**JOBS**
A) In the forum thread on framing bulkheads with steel studs, rewrite the part that opens with the words containing "## Brik (Jan" and closes with "support the soffit.", putting "lumber" in place of "wood".
B) Answer these questions from the forum thread on framing bulkheads with steel studs, one per line:
(i) What size steel tracks and studs does BasicBlaq plan to use?
(ii) What does Brik say bulkheads are called where Brik is?
(iii) What does KUIPORNG say must be torn down before building the frame?
C) Write the next reply in the forum thread on framing bulkheads with steel studs, following on from its final post.

**EXCERPTED TEXT**
# Framing Bulkhead with Steel Studs(Help)



## BasicBlaq (Jan 17, 2007)

Hi, 

I am looking to frame my bulkheads using the Bailey's Steel Studs and I was just wandering if any can advised me of the best way to frame the bulkheads. Most of the picture I see on the web show a wall on one side of the bulkhead and then they connect an angle stud to the wall. But as you can see from my picture below I don't believe I have enough room to frame a wall so I was thinking I would be able to do a U style frame. 

With the insulation up I have about 4 inches of space. But I know that you have to be 1inch 1/2half from the eternal wall and about 1 inch from wall. I don't think I would be able to do this so I will be building a wall underneath the bulkheads 

I will be using 1 5/8 steel tracks & 1 5/8 studs... Was also considering getting D700 Angle 1x2x10


Can someone please advise me what would be the best way to do this. 

http://s132.photobucket.com/albums/q18/BasicBlaq/ 

thx 
BB


----------



## Brik (Jan 16, 2007)

So, you are building soffits - That's what we call them here. I used wood to build mine. What you are saying is that you cant build your wall close enough to the insulation to be able to anchor that wall to the joists above and that it would be sort of floating. You are worried that it will not be able to support the soffit.

I think I would do what ever I could to build that wall up to the joists on the wall side of the duct. Even if it meant removing the insulation. You can re-insulate once the studs are up. You could also look into eps insulation behind the studs. It takes up less space per R value IIRC.

Once that wall is up, and secure, you then build out, under the duct, and up to the joists.


----------



## KUIPORNG (Jan 11, 2006)

*Do not be fool by the insulation*

I know you probably have the similar situation with all new homes... which builder setup insulation all around the basement without studs ... this is done probably because of code requirement to get the permit for selling the house. but this is not the proper way... if you are thinking about finishing the basement or partially finish a little bit first. You need to tear down all the insulation... or the part you are renovating... when you see the bare concrete wall and ceiling joists... you are good to go... this is a quick job, always looks more scarely than it actually is.... but do it... otherwise, you will spent much more time like this challenge you are having by building the frame.... you tear down the insulation, build the frame, then put insulation back... this is the proper way to do it... and I did mine....

**DATA PROVIDED**
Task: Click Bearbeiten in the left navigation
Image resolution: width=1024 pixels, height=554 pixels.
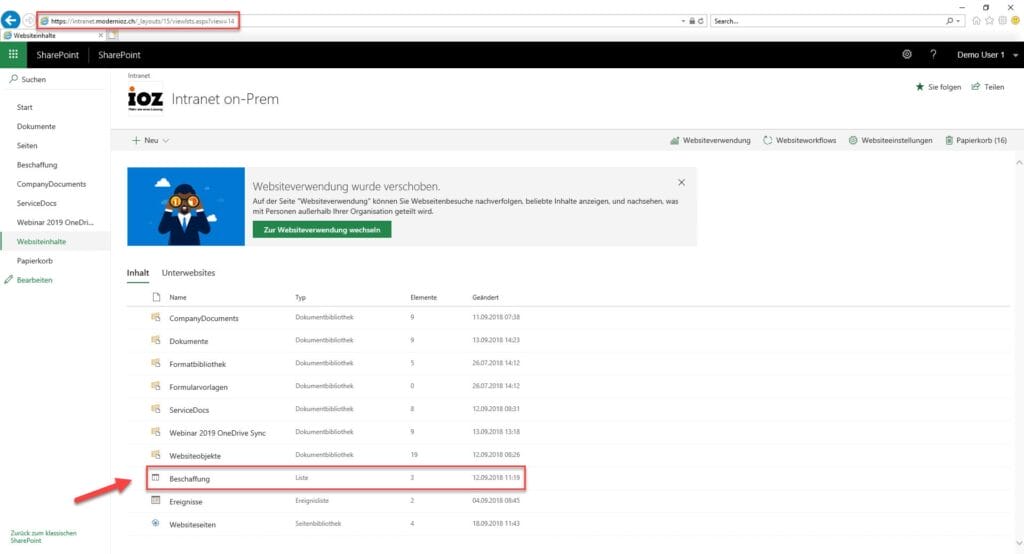Action: 34,280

**ANSWERS BY TASK**
A)
## Brik (Jan 16, 2007)

So, you are building soffits - That's what we call them here. I used lumber to build mine. What you are saying is that you cant build your wall close enough to the insulation to be able to anchor that wall to the joists above and that it would be sort of floating. You are worried that it will not be able to support the soffit.

B)
(i) 1 5/8 steel tracks and 1 5/8 studs
(ii) Soffits
(iii) The insulation

C)
not to mentioned, the insulation and wall suppose to have a barrier according to code.... like some sort of paint... or paper membrane..etc...


----------



## BasicBlaq (Jan 17, 2007)

The problem I have is I thinking the spacing between the duct and the external wall are to close. even if I have down the insulation I believe I only have about 4 inch right now between the Soffits & Insulation..and I know I need to build 1 1/2 from the wall. So I'm assuming I need about 8 inch to build my wall 2inch from soffits and 2inch from wall. Do any of U know how much insulation is used to insulate the walls

thx
LB


----------



## KUIPORNG (Jan 11, 2006)

What you facing is quite normal, wall is not always be able to reach the ceiling joists in this case it is just like a window in the top wall you are facing... but the same wall should be able to be firmed up by adjacent studs...etc. you should use wood studs rather than steel studs... steel studs offer no advantages to me and it is difficult to attach corner bead later on.... buy you can use steel plate on the other hand which is very handy.... anyway... it is kind of too complicated to talk in one message....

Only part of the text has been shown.